Алессио окинул меня холодным, колючим взглядом, отчего мурашки покрыли мое тело, и я пожалела, что надела его футболку, обнажив свои голые ноги. Я попыталась приспустить немного край футболки, но безуспешно – слишком много голой кожи. Черт.
Алессио замечает мое нервное движение, и уголок его рта слегка дергается наверх.
Это что, была улыбка?
Он поставил миску с салатом на стол и достал два бокала из верхнего шкафа, пока я следила за каждым его действием. Я вздрогнула, когда микроволновка подала звук, и неосознанно сделала шаг в сторону Алессио в поисках защиты. Он не пропустил это, но ничего не сказал, лишь прихватил еду и направился к столу.
– Тебе нужно поесть, – он сел на один из стульев и посмотрел на меня через всю гостиную.
Когда я не сдвинулась с места, Алессио вновь обратился ко мне с такой же холодностью в голосе:
– Ты не ела с самого утра, сейчас почти два часа ночи, поэтому сядь и ешь.
Два часа ночи?
Какого черта? Неужели я проспала столько времени? Что случилось после моего отъезда? Как там папа и Люцио? Что вообще произошло, и почему я тут, а не дома?
Столько вопросов крутилось в голове, столько всего произошло, а я нахожусь непонятно где, с этим не очень-то дружелюбным незнакомцем.
– Сядь и ешь.
В его очередном приказе прозвучала грубость, призывая подчиниться, но я не собиралась этого делать. Я – дочь его Капо, и он не мог так обращаться ко мне.

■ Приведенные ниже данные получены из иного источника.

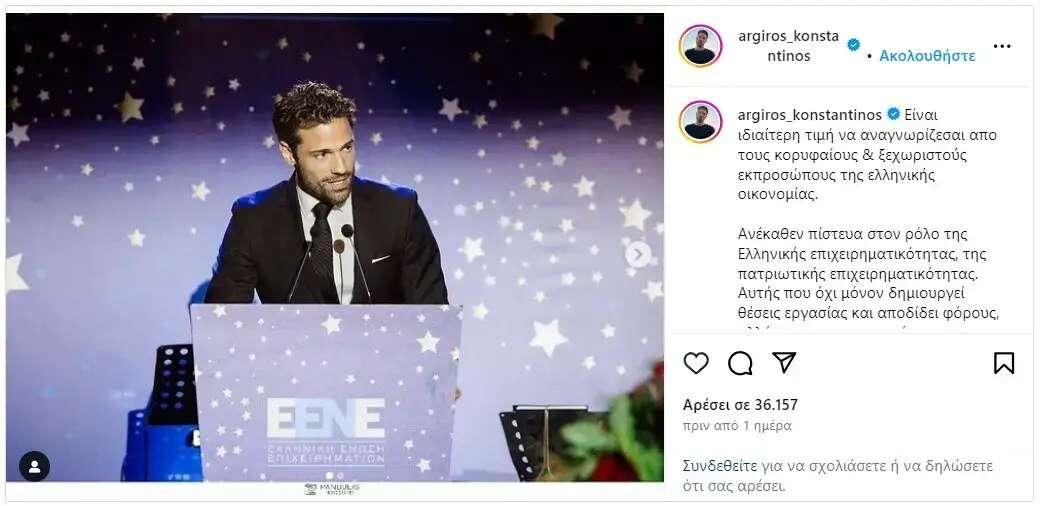Screen dimensions: 1040x506
Task: Jump to second carousel dot indicator
Action: coord(341,475)
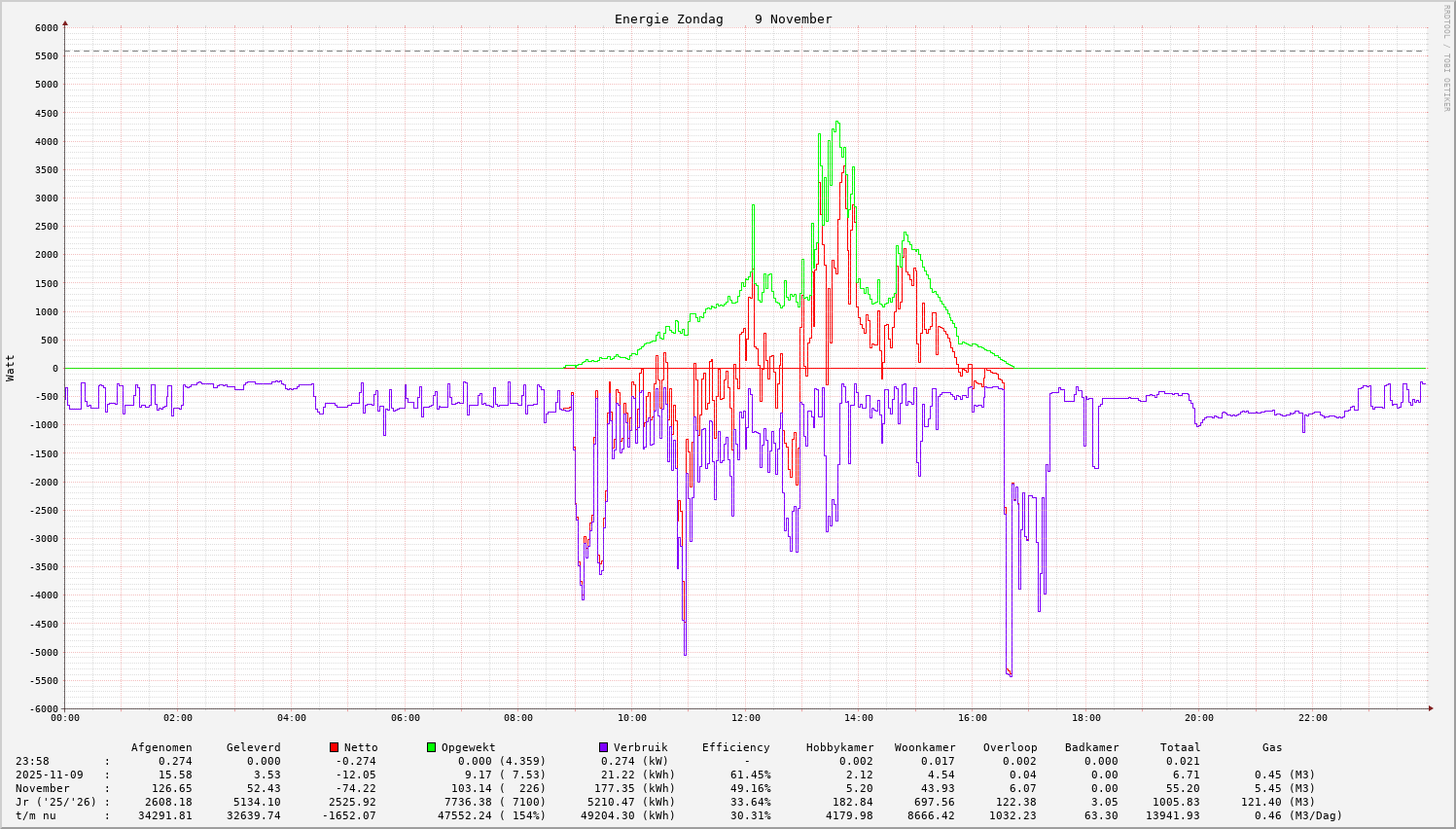Select the Woonkamer column header
This screenshot has height=829, width=1456.
(x=925, y=747)
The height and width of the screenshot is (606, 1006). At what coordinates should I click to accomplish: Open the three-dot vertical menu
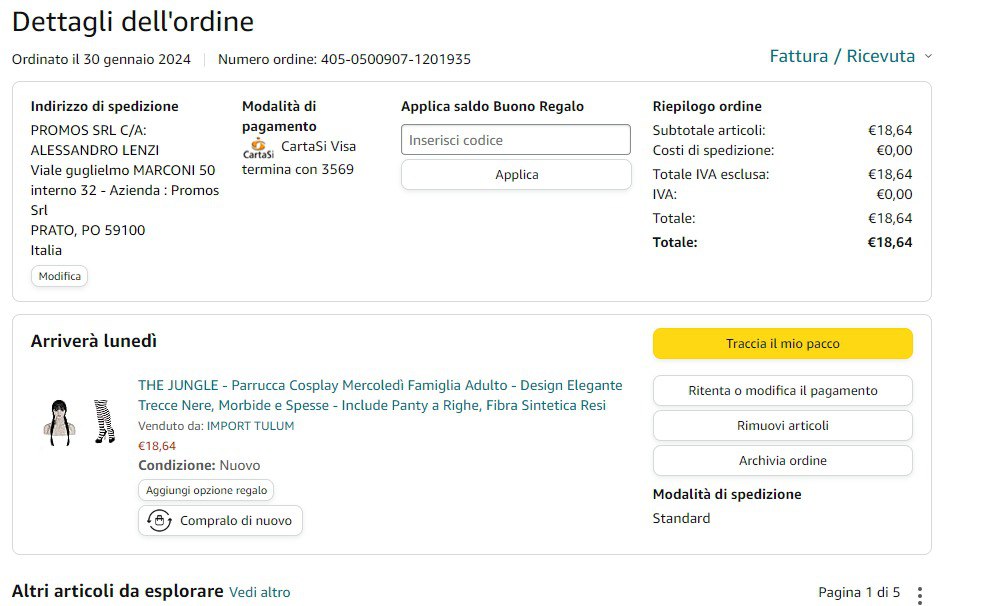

– Ты, кажется, не так давно стал солдатом Каморры, раз позволяешь себе разговаривать со мной в таком тоне, – я встала в позу, скрестив руки на груди, отчего футболка поднялась выше, оголив еще больше кожи. Алессио заметил это, его глаза опустились к моим ногам.
– Вам нужно поесть, принцесса, – он не пытается скрыть ехидство в своем голосе, что означает, что он издевается, словно обращаясь к избалованному ребенку.
– Ты не можешь так…
– Послушай, сегодня был сложный день, я понимаю, поэтому просто присядь и съешь что-нибудь, пока ты не упала в обморок.
Не хочется признавать, но он прав. Я умираю с голоду, и урчание живота это доказывает, поэтому я молча присоединяюсь к нему и сажусь рядом. Алессио кивает и начинает накладывать себе в тарелку запеченную курицу с овощами и салат. Все кажется очень аппетитным, поэтому я следую за ним и накладываю себе всего понемногу. Курица просто тает во рту, и из меня вырывается тихий стон, привлекая внимание Алессио к себе, но это правда очень вкусно. Он бросает на меня взгляд, который я не могу распознать, но сразу же переводит глаза к себе на тарелку, не давая мне возможности подумать над этим.
Мы едим какое-то время в полной тишине, но, как ни странно, она не кажется оглушающей или тяжелой. Алессио уплетает все с тарелки и тянется за добавкой, я же не съела и половину. Мое измотанное тело нуждается в еде, но воспоминания вызывают лишь тошноту и сбивают аппетит. Ком в горле не дает сделать глоток, чтобы полностью проглотить кусочек нежнейшей курицы, поэтому откладываю вилку в сторону и прячу руки под столом на коленях. Я не замечаю, как начинаю плакать, пока Алессио не кладет свои приборы на стол и не накрывает мою руку своей, удивив меня.
– Ш-ш-ш, не стоит больше плакать, – его голос вновь стал мягким и спокойным. – Все прошло.
Это не так.
– Ничего не прошло, – я одергиваю руку, сбросив его ладонь. Он не прав, все только начинается. – Как ты можешь так говорить? Вся эта боль, – я хватаюсь за футболку на груди и сжимаю ее, как сжала бы свое чертово сердце, что разрывается на куски, – она станет лишь сильнее. С каждым днем будет хуже, потому что их больше нет. Моих любимых людей убили. Я… Я должна была выйти замуж, но… но Данте… Боже… Его больше нет. А мама… – мой голос срывается от рыданий. – Как ты можешь говорить, ч-что все прошло?